Today Simona Tiribelli, at 32, is the director of a research and innovation centre for policy and public health founded at the Massachusetts Institute of Technology specialising in the ethics of technology and artificial intelligence. And she is a lecturer at the University of Macerata. He is a consultant to the European Commission. She collaborates with the World Health Organisation. She is co-founder of an innovative university spinoff startup called GAIA that deals with ethical-legal assessments for artificial intelligence solutions. She has written 40 scientific papers. And she is working on the ethics of artificial intelligence with quantum computing for a national research project funded by the Ministry for Universities and Research.

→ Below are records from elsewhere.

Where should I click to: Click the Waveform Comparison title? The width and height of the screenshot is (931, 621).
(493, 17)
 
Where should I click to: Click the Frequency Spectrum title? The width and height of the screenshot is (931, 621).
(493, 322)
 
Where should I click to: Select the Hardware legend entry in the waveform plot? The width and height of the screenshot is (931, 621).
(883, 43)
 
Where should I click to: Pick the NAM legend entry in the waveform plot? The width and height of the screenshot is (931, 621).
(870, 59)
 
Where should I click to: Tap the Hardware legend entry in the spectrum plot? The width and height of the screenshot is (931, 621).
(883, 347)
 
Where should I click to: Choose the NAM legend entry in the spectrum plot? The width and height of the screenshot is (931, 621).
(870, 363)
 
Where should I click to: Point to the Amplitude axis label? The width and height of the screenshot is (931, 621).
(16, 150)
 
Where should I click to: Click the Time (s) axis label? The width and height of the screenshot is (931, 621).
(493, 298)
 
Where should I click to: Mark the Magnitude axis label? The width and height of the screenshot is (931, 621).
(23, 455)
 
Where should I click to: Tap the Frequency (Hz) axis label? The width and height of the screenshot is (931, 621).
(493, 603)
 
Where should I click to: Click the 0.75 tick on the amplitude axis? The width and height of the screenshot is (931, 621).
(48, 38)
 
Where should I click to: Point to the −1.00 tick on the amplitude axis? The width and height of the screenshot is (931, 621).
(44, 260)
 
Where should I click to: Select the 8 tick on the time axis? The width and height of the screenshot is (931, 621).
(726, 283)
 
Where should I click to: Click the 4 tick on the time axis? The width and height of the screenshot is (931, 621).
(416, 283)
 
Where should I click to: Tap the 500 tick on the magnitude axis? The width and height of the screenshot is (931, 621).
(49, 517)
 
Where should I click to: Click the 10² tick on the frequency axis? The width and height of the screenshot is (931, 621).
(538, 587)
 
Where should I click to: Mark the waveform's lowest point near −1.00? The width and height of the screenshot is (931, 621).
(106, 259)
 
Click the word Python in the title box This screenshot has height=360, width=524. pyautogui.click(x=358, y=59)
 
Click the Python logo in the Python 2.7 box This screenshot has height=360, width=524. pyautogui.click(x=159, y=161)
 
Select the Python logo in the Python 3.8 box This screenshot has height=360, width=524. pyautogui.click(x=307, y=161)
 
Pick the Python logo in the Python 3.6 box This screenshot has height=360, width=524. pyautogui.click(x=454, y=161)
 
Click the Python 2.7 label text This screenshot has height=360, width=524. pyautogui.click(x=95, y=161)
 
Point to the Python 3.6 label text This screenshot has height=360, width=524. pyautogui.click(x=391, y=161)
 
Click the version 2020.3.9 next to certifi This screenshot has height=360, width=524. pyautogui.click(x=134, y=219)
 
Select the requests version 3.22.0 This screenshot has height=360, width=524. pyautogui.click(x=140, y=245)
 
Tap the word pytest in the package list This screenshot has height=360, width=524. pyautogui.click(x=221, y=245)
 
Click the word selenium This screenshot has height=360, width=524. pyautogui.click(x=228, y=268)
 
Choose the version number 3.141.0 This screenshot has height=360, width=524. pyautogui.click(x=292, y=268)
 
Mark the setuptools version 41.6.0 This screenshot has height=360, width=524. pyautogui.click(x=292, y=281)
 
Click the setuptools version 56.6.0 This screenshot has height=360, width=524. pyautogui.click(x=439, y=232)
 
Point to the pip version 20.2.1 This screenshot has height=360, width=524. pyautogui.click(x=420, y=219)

Ethics, for Simona Tiribelli, is not an abstract philosophical discipline but research that serves the strategic choices of those who innovate, especially in some of the most important sectors of civil life, starting with healthcare, communication, and design. The need to interpret artificial intelligence inspires many of his reflections. Safeguarding individual freedom and autonomy in the world of surveillance is one of his major concerns. The possibility of taking full advantage of the opportunities offered by satellite observation without loss of privacy is a subject that interests her. The protection of children in a context that urges them to enter the digital dimension too early fascinates her. The topics that Tiribelli studies are concrete and her conclusions are designed to serve the everyday choices of people as well as the regulatory choices of institutions. Her passion for this discipline is as genuine as the need for solutions to the contradictions of the digital development model that society now manifests. A philosophy that knows how to ask the right questions is also a philosophy that knows how to propose the right answers. Simona Tiribelli is a researcher who has found in the international dimension the space to develop her path. Without ever losing contact with her homeland. It shows what is possible. And shows that the limit of that possible can be expanded.